二人が疑問を口にする間もなく、朱雀は喋りつづける。

「でな!瑞貴ちゃんとは、同じクラスやで!なのに、瑞貴ちゃんったらいけずなんや……」
ぐすぐすと泣き真似をする朱雀に瑞貴が再び溜息をつく。
「そうやって朱雀は大騒ぎするから嫌なの。

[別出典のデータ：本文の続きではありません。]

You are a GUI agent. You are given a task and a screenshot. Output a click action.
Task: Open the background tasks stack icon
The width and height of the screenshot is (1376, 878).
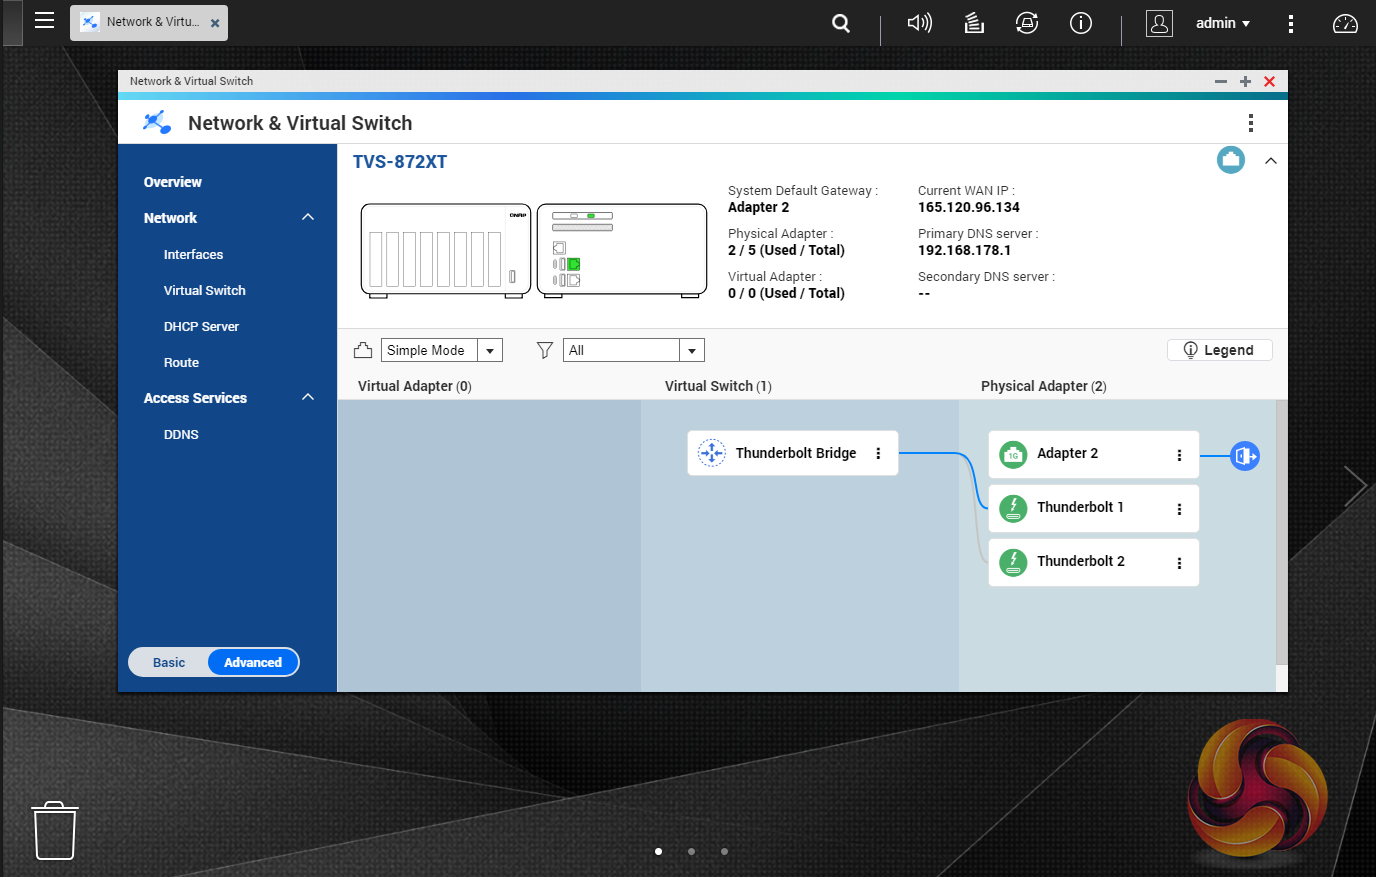(x=974, y=23)
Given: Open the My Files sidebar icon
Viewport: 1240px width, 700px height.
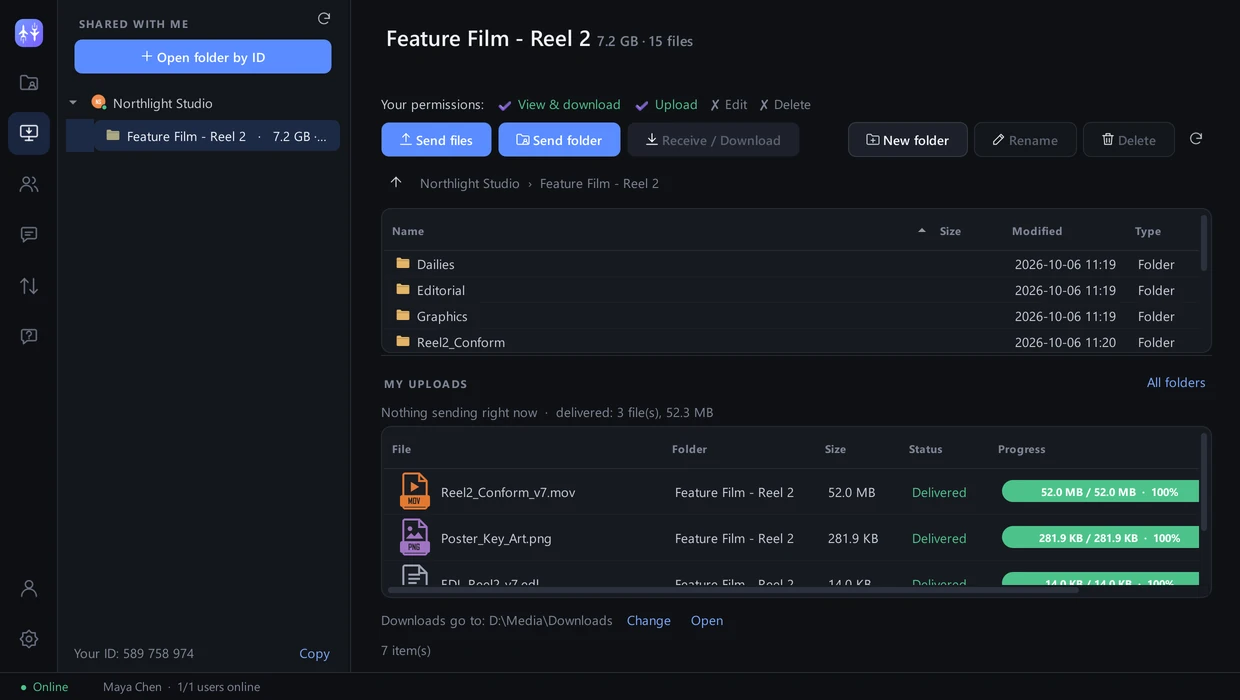Looking at the screenshot, I should coord(29,83).
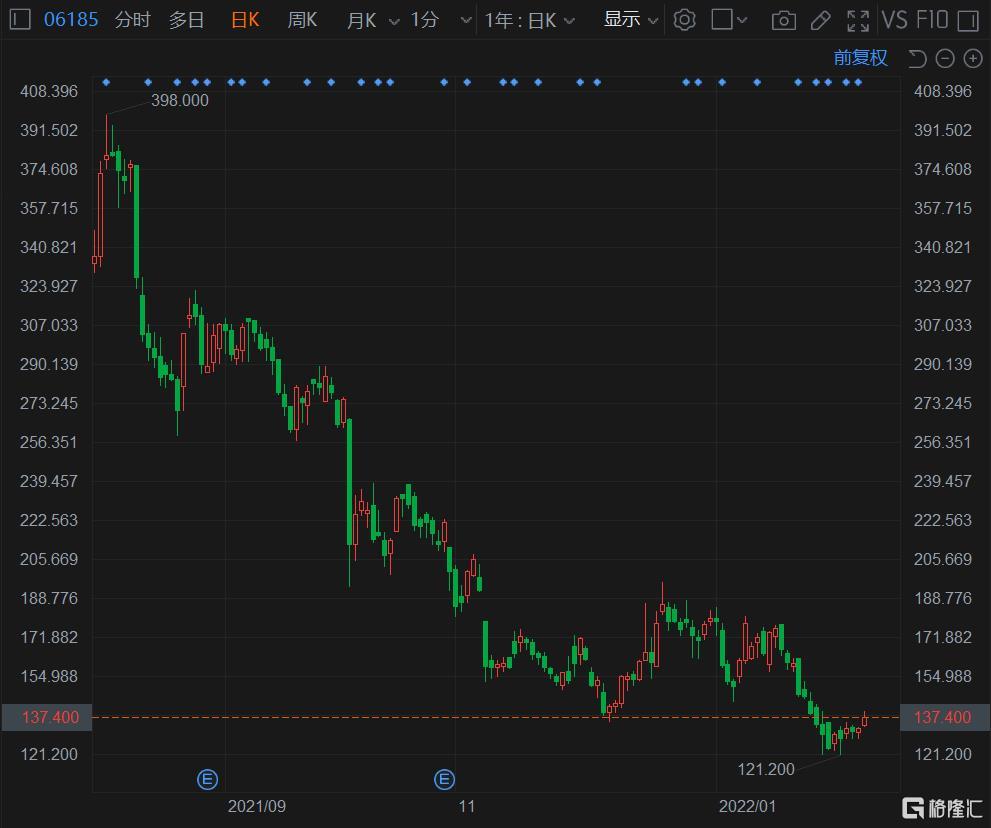Open VS stock comparison
991x828 pixels.
[x=894, y=20]
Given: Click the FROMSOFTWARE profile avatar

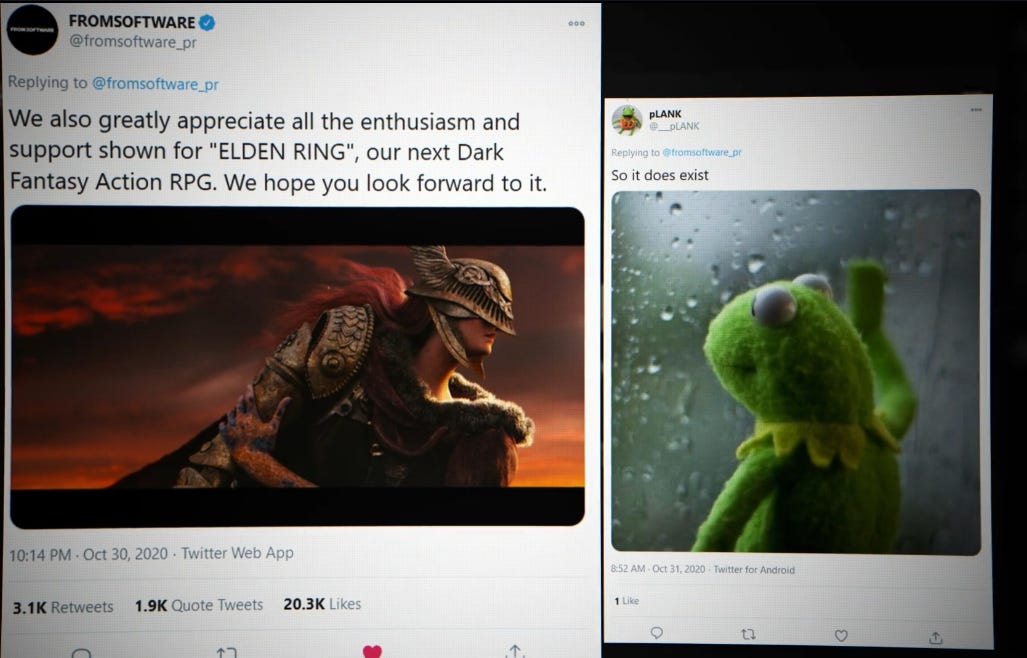Looking at the screenshot, I should coord(32,29).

少しは 士葵しき先輩を見習ったらどうなの」
「それは嫌や。スザッキーじゃなくなってまう」
2人のやり取りに翔は思わず吹き出してしまったが、先程の疑問を彼にぶつけた。
「ハロフェスはティアゼのステージは無いんですか? なんで出店やってるんです?」
「逆や。出店やってるからステージが無いんよ。スザッキーのヤバい粉屋!グランドオープン!」
朱雀は大仰に手を広げてそう叫ぶ。

「ヤバい粉屋って名前、よく許可下りたね……」
「それも不思議だけど、その名前のせいかな?あんまり他のお客さんいないの…」
「ね、アンジー。ヤバい粉って何?何がヤバいの?」

三人が少々退きながらそう言った。
翔だけは、ヤバい粉の意味が分かっていない。
「ヤバい粉屋は、ヤバ美味いお好み焼き屋やで!せっかくだからみんな食べていき!!」
三人に有無を言わせず、朱雀は手際良くお好み焼きを作り始める。
様子を見ている限りは、変なものは出てこなさそうである。
そうして出来上がったお好み焼きは、オレンジ色の生地のとても美味しいものだったので、三人は喜んで食べていた。
そして、安慈が「料理上手だね、Cトイカフェでバイトしない?」と朱雀に声を掛けていたが、瑞貴が全力で止めていた。

こうして、ステージまでの僅かな時間、三人は存分にハロフェスを楽しんだとさ。